Personal information
- Native name: Кристина Братчикова
- Born: Kristina Aleksandrovna Bratchikova 4 October 2005 (age 20) Gulkevichi, Krasnodar Krai, Russia
- Height: 1.65 m (5 ft 5 in)
- Weight: 72 kg (159 lb)

Sport
- Country: Russia
- Sport: Amateur wrestling
- Event: Freestyle wrestling
- Club: SSHOR (Gulkevichi, Krasnodar Krai) SSHOR Arktika (Noyabrsk, Yamalo-Nenets Autonomous Okrug)
- Coached by: Alina Balashova Ruslan Paynov Yalchin Mamedov

Medal record
Women's freestyle wrestling
Representing UWW
European Championships
| Bronze medal – third place | 2026 Tirana | 72 kg |
European U23 Championships
| Gold medal – first place | 2025 Tirana | 72 kg |
| Bronze medal – third place | 2026 Zrenjanin | 72 kg |
World Junior Championships
| Bronze medal – third place | 2025 Samokov | 72 kg |
| Bronze medal – third place | 2026 Bratislava | 72 kg |
European U20 Championships
| Bronze medal – third place | 2025 Caorle | 72 kg |

= Kristina Bratchikova =

Russian freestyle wrestler (born 2005)

Kristina Bratchikova (Кристина Александровна Братчикова; born 4 October 2005) is a Russian freestyle wrestler.
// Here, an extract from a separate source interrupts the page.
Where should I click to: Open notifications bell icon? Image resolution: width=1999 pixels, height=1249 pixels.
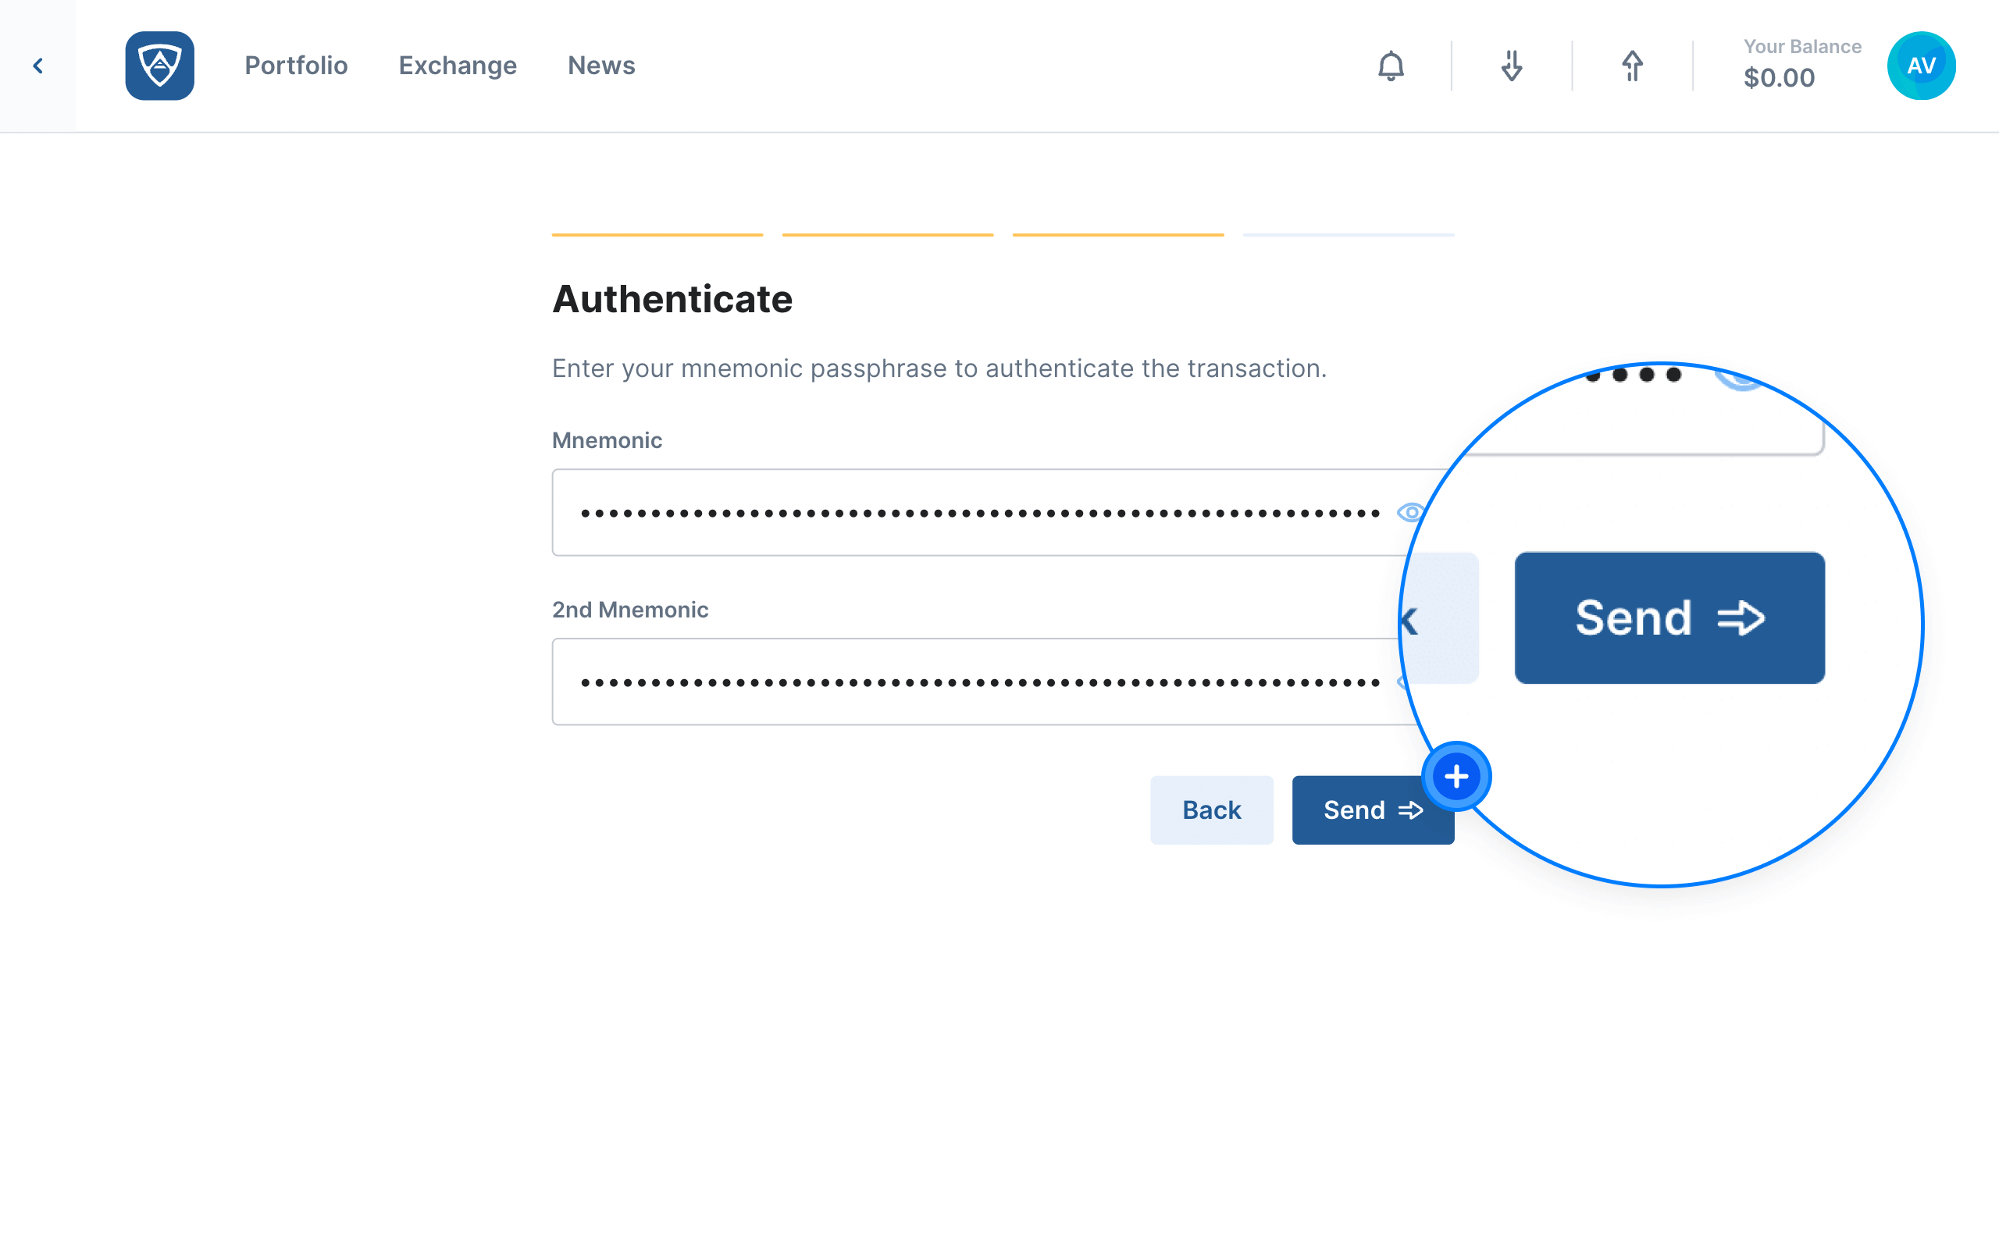(1391, 66)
Competing in the 72 kg weight class, Bratchikova won the bronze medal at the 2026 European Wrestling Championships.

== Career ==
Bratchikova was born in Gulkevichi, Krasnodar Krai. She began freestyle wrestling at the age of six.

At the 2026 European U23 Wrestling Championships held in Zrenjanin, Serbia, she won the bronze medal in the women's freestyle 72 kg event.

At the 2026 European Wrestling Championships held in Tirana, Albania, Bratchikova won the bronze medal in the women's freestyle 72 kg event. In the bronze-medal match, she defeated Hungary's Zsuzsanna Molnár 3–0 to finish third.